🤖 AI Summary
This study investigates whether Gram matrix–based texture representations in convolutional neural networks (CNNs) align with human texture perception and whether such alignment improves as CNNs become better models of the visual system. By integrating human psychophysical data with Brain-Score neural benchmarking, the authors conduct a cross-model comparative analysis across diverse CNN architectures. The findings reveal that, regardless of a model’s performance in object recognition or neural predictivity, its texture representations consistently fail to accurately capture key aspects of human perceptual judgments. This work demonstrates, for the first time, no significant association between a CNN’s general visual modeling capability and its fidelity in representing human texture perception, thereby challenging the prevailing assumption that object recognition training inherently yields human-like texture representations. The results suggest that human texture perception likely relies on contextual integration mechanisms beyond local feature correlations encoded by standard CNNs.
📝 Abstract
Mathematical modeling of visual textures traces back to Julesz's intuition that texture perception in humans is based on local correlations between image features.
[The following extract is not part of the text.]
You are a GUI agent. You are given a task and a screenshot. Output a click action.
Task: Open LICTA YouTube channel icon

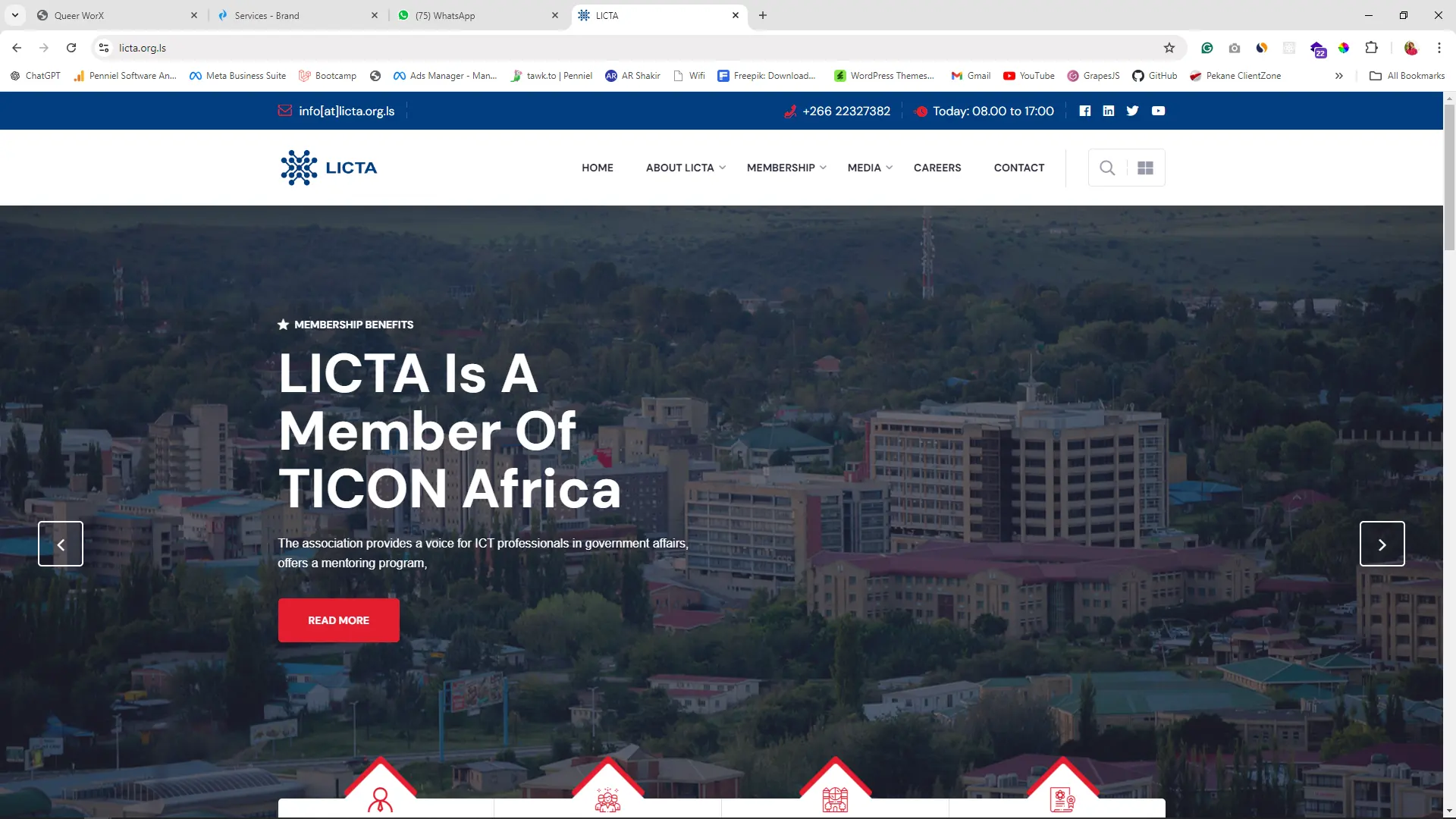(1158, 111)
An influential approach for texture analysis and generation generalizes this notion to linear correlations between the nonlinear features computed by convolutional neural networks (CNNs), compiled into Gram matrices. Given that CNNs are often used as models for the visual system, it is natural to ask whether such "texture representations" spontaneously align with the textures' perceptual content, and in particular whether those CNNs that are regarded as better models for the visual system also possess more human-like texture representations. Here we compare the perceptual content captured by feature correlations computed for a diverse pool of CNNs, and we compare it to the models' perceptual alignment with the mammalian visual system as measured by Brain-Score. Surprisingly, we find that there is no connection between conventional measures of CNN quality as a model of the visual system and its alignment with human texture perception. We conclude that texture perception involves mechanisms that are distinct from those that are commonly modeled using approaches based on CNNs trained on object recognition, possibly depending on the integration of contextual information.